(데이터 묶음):

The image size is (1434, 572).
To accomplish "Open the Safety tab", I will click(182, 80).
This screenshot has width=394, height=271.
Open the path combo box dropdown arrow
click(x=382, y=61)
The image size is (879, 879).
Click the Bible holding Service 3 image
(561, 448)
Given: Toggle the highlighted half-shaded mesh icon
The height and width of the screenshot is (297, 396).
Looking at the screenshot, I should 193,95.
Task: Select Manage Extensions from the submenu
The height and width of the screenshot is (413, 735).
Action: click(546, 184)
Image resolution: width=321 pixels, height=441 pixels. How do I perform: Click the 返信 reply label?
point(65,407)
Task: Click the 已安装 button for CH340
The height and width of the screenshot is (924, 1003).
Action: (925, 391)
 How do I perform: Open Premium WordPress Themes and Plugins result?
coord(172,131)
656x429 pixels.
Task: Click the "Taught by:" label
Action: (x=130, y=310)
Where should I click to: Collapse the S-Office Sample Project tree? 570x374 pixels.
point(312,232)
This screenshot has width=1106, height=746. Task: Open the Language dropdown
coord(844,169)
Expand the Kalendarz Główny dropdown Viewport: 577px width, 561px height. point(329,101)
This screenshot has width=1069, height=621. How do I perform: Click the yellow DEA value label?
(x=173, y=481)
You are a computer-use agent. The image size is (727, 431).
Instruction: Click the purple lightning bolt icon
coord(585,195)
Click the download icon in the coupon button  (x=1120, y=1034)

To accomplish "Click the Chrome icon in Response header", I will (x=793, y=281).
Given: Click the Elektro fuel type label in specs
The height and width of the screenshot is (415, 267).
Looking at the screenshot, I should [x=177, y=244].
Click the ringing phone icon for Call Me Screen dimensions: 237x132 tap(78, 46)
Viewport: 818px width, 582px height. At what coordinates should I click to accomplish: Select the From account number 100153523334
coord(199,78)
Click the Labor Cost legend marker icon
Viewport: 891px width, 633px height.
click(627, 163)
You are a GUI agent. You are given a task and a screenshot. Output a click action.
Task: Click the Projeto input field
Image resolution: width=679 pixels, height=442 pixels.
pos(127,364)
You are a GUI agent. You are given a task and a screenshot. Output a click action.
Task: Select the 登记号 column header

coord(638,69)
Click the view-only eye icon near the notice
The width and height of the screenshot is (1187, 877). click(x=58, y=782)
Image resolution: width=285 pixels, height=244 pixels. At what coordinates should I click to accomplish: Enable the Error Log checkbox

(문제): "How do I perform: Open" 문구가 든 줄부터 "coord(844,169)" 문구가 든 줄까지, 양 끝 줄을 포함해 그대로 다시 쓰세요.

(풀이):
 How do I perform: Open Premium WordPress Themes and Plugins result?
coord(172,131)
656x429 pixels.
Task: Click the "Taught by:" label
Action: (x=130, y=310)
Where should I click to: Collapse the S-Office Sample Project tree? 570x374 pixels.
point(312,232)
This screenshot has width=1106, height=746. Task: Open the Language dropdown
coord(844,169)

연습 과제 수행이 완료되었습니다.